Tuesday, December 17, 2013

Logstash Metrics Filter and Graphite Output

Not many people have published more advanced metrics filter configurations. After spending a day with the examples and source code I have a more advanced configuration to share. NOTE: I saw weird behavior with logstash 1.2.2 and I'm not sure if it was my in-progress configuration at the time, but after upgrading to 1.3.1 everything worked as expected.

The problem: We are trying to get metrics on our API usage by user. We were already logging the operation and the user to disk and picking it up in Logstash. Now we want metrics on how frequently each user makes each call.

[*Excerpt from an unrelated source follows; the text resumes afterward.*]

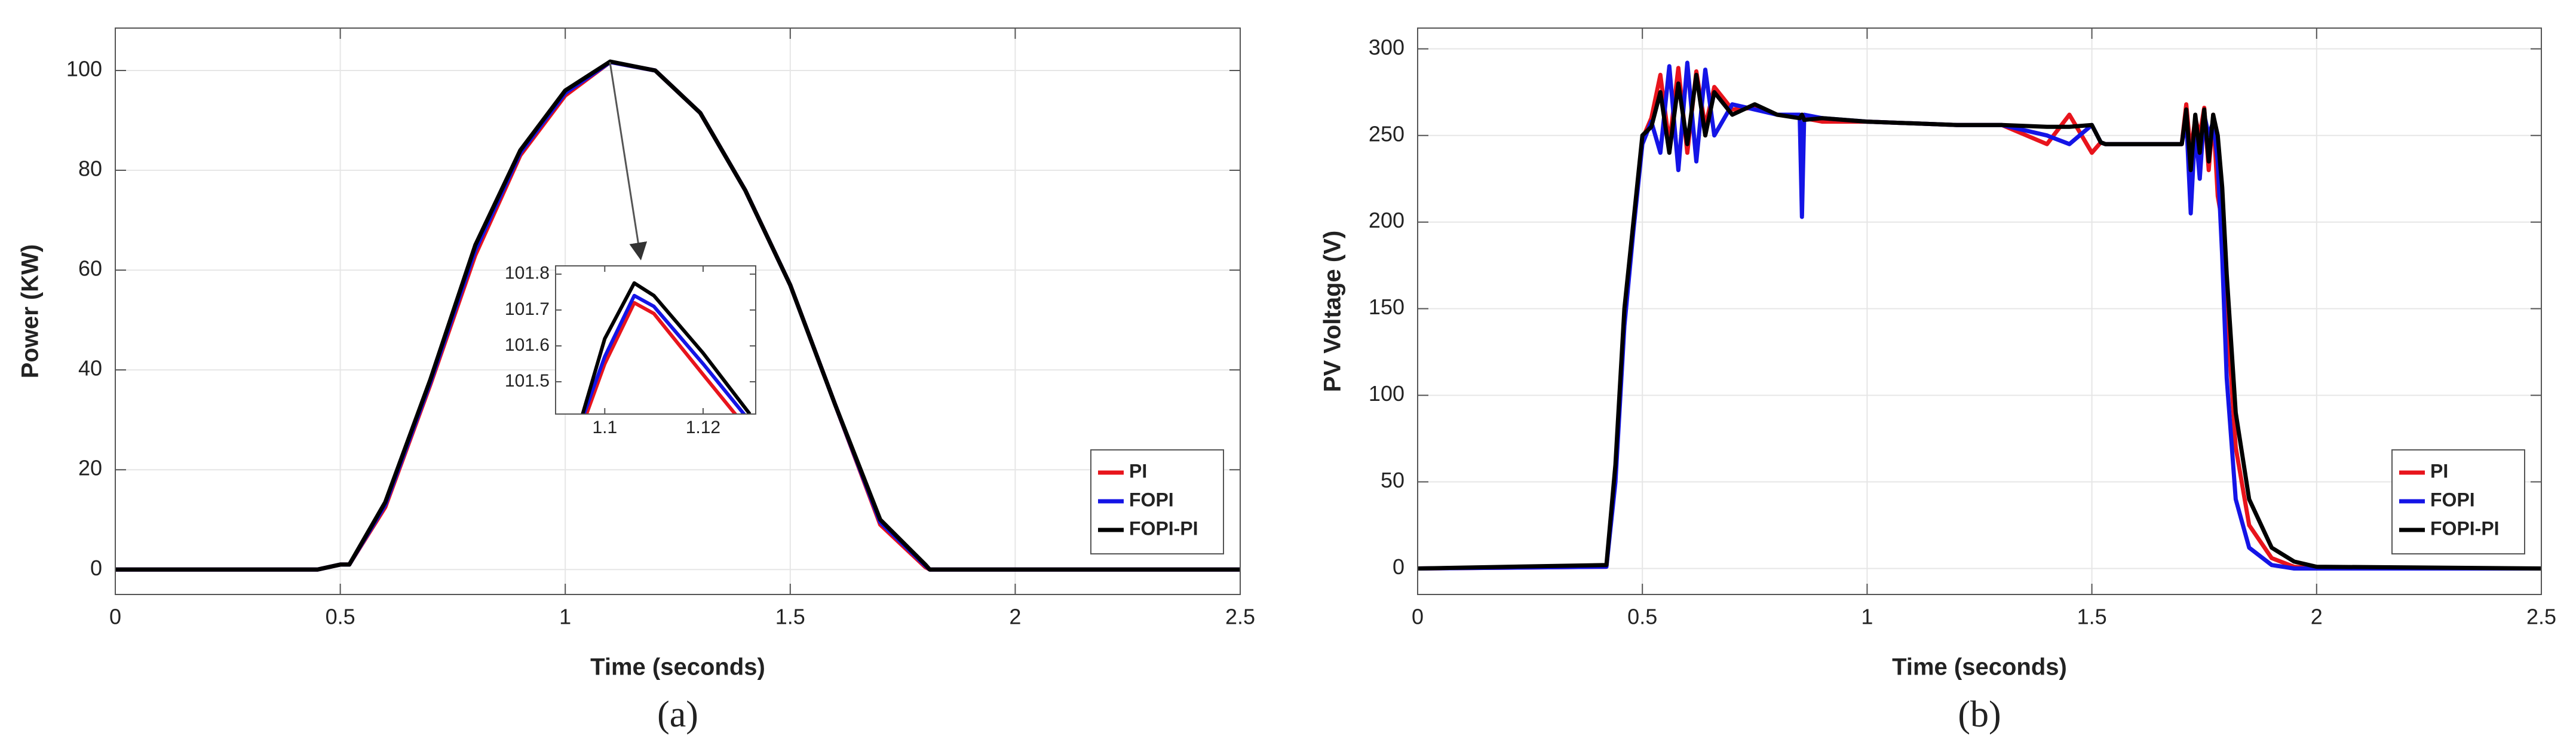 The width and height of the screenshot is (2576, 754). I want to click on y-axis-label: PV Voltage (V), so click(1333, 312).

After quite a bit of googling, I couldn't find an example where the metric name has more than one field name in it. The last message in this thread had some pieces of the puzzle as we needed to translate some special characters to be more graphite-friendly. But I got confused as to what was contained in the metric event. The metrics filter creates a new event, but until I threw the event to a file output and saw it I didn't realize the new metric event didn't have any knowledge of any field of the message that generated it (Actually, the "meter" option can use any name from the original event, but no other option can. I tried to use add_field inside the metrics filter and it didn't work). So instead of mutating the metric event, I have to mutate the original event. Also, you can't gsub a newly added field in the same mutate block, so I had to break the gsub to a second mutate.


    if [type] == "apicalls" {
    mutate {
      add_field => [ "modhost", "%{host}" ]
      add_field => [ "modorgname", "%{org_name}" ]
    }
    mutate {
      gsub => [ "modhost", "\.", "_", "modorgname", "[\.\,\ ]", "_" ]
    }
    metrics {
      meter => [ "apioperations.%{pod}.%{modhost}.%{operation}.byOrg.%{modorgname}" ]
      add_tag => [ "apiopmetric" ]
    }

  }

Now when I send those metrics events to a file output I see my resulting event is

{
"@timestamp":"2013-12-17T19:08:42.968Z",
"@version":"1",
"message":"server.name",
"apioperations.qa1.host_domain.Login.byOrg.my_org_name.count":11,
"apioperations.qa1.host_domain.Login.byOrg.my_org_name.rate_1m":0.0,
"apioperations.qa1.host_domain.Login.byOrg.my_org_name.rate_5m":0.0,
"apioperations.qa1.host_domain.Login.byOrg.v.rate_15m":0.0,
"apioperations.qa1.host_domain.GetModifiedRecipients.byOrg.my_org_name.count":2,
"apioperations.qa1.host_domain.GetModifiedRecipients.byOrg.my_org_name.rate_1m":0.0,
"apioperations.qa1.host_domain.GetModifiedRecipients.byOrg.my_org_name.rate_5m":0.0,
"apioperations.qa1.host_domain.GetModifiedRecipients.byOrg.my_org_name.rate_15m":0.0,
"tags":["apiopmetric"]
}

Next is to figure out how to get those to graphite. Since there is an unknown number of operations and users, I had to go to the source code to really figure out how all the options to the graphite output work. It turns out you can't use the "metrics" option as that would need to enumerate each name. The magical "fields_are_metrics" option sends all the fields in the event to graphite. All you need to do is use "include_metrics" or "exclude_metrics" to  get just what you want to graphite. Our graphite output looks like this (the file output was for debug purposes only and is turned off now that it works):

  if "apiopmetric" in [tags] {
    graphite {
      host => [ "10.1.1.1" ]
      include_metrics => [ "apioperations.*" ]
      fields_are_metrics => true
    }
    file {
      path => "/var/log/logstash/apidebug.log"
    }
  }

And Shazam! All your metrics start flowing into Graphite!